◆ Stored records ◆
-.-.-

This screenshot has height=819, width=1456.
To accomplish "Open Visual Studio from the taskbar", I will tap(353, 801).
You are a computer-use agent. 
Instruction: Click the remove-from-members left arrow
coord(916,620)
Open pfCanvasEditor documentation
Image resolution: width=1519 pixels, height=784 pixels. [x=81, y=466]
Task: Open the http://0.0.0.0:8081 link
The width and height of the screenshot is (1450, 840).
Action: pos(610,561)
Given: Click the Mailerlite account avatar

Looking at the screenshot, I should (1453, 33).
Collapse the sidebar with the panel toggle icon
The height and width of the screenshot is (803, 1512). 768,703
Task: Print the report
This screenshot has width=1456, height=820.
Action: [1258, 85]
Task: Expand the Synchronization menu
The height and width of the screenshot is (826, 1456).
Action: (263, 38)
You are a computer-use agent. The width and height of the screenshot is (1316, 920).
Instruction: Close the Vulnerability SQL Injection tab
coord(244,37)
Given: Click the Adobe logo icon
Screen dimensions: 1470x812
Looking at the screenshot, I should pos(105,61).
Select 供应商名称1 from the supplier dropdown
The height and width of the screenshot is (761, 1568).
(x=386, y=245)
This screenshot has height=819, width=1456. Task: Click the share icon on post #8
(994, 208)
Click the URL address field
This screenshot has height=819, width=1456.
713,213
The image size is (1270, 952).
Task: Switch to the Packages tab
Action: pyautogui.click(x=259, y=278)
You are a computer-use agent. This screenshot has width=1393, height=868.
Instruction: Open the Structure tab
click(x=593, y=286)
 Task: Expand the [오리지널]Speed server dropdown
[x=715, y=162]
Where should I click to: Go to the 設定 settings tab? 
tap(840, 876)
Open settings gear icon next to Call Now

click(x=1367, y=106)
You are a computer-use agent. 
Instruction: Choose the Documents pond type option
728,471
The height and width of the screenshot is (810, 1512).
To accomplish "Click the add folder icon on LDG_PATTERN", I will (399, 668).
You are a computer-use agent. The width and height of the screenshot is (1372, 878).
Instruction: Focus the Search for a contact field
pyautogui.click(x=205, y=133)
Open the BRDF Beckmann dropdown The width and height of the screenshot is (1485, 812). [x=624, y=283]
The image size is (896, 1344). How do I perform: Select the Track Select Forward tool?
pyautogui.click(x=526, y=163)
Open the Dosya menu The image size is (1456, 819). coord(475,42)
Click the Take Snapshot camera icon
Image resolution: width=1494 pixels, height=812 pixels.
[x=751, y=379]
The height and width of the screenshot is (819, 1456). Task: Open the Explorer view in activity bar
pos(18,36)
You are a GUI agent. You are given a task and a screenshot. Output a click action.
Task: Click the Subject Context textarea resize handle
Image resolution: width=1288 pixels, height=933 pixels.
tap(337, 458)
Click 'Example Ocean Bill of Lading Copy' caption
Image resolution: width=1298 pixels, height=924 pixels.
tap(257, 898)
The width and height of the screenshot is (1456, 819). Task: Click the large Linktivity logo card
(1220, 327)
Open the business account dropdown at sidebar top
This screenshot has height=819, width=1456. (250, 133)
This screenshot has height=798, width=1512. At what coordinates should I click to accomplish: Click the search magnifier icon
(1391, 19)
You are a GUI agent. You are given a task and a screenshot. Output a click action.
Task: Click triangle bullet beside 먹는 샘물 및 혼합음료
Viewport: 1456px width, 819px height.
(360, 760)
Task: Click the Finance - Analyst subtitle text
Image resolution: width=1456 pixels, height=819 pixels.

-.-.-

◆ ASSIGNMENT ◆
Answer with a number alone. It should equal the count of lines in the entries that hold "computer".

◆ TASK RESULT ◆
5